Required action: I need the lines below from the one with "Open the settings gear icon" down to the one with "Screen dimensions: 1280x720" reproduced exactly, both ends included, and nothing else.

Material for this exercise:
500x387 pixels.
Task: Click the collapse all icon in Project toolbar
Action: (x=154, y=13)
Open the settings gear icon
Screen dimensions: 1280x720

---

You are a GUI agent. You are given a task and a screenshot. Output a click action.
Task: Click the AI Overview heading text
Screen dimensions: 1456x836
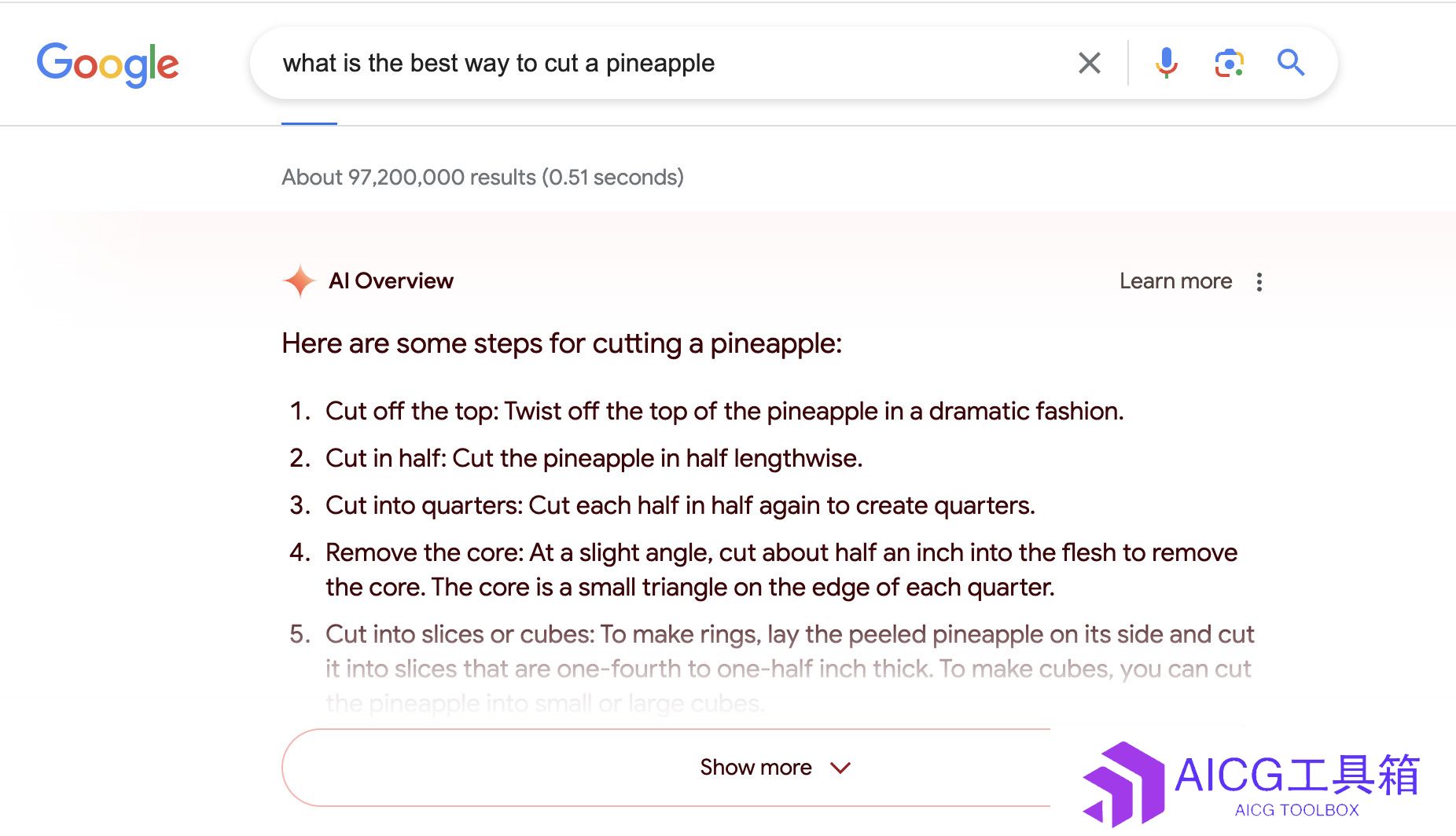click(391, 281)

---

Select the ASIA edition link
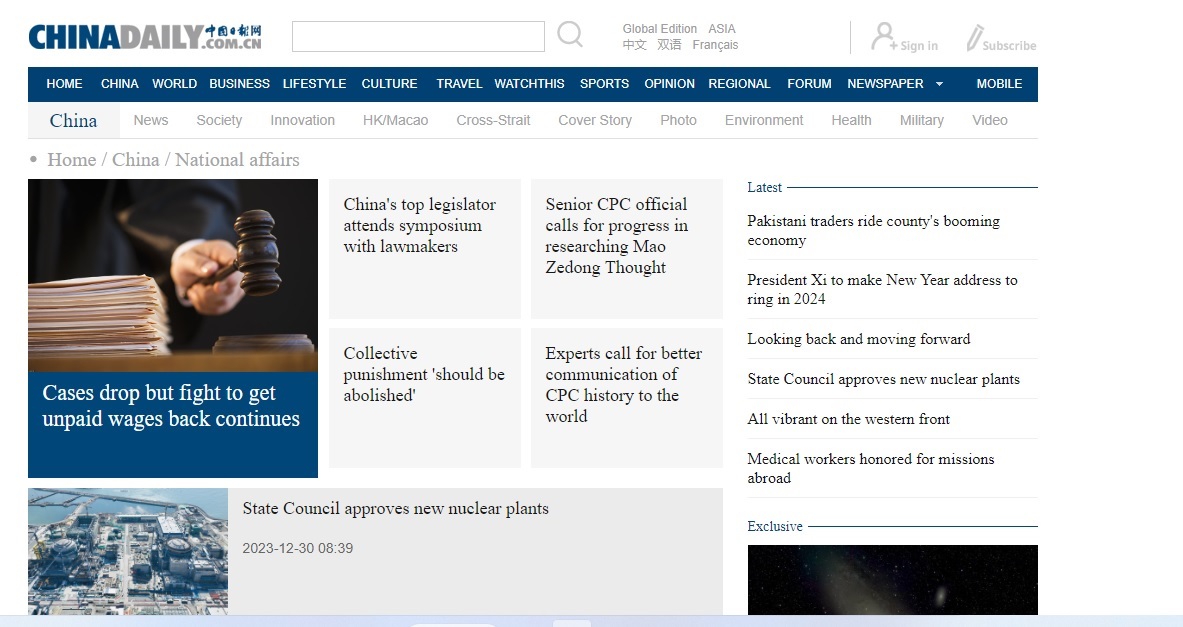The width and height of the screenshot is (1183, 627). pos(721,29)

Task result:
Open the settings gear icon
Screen dimensions: 1280x720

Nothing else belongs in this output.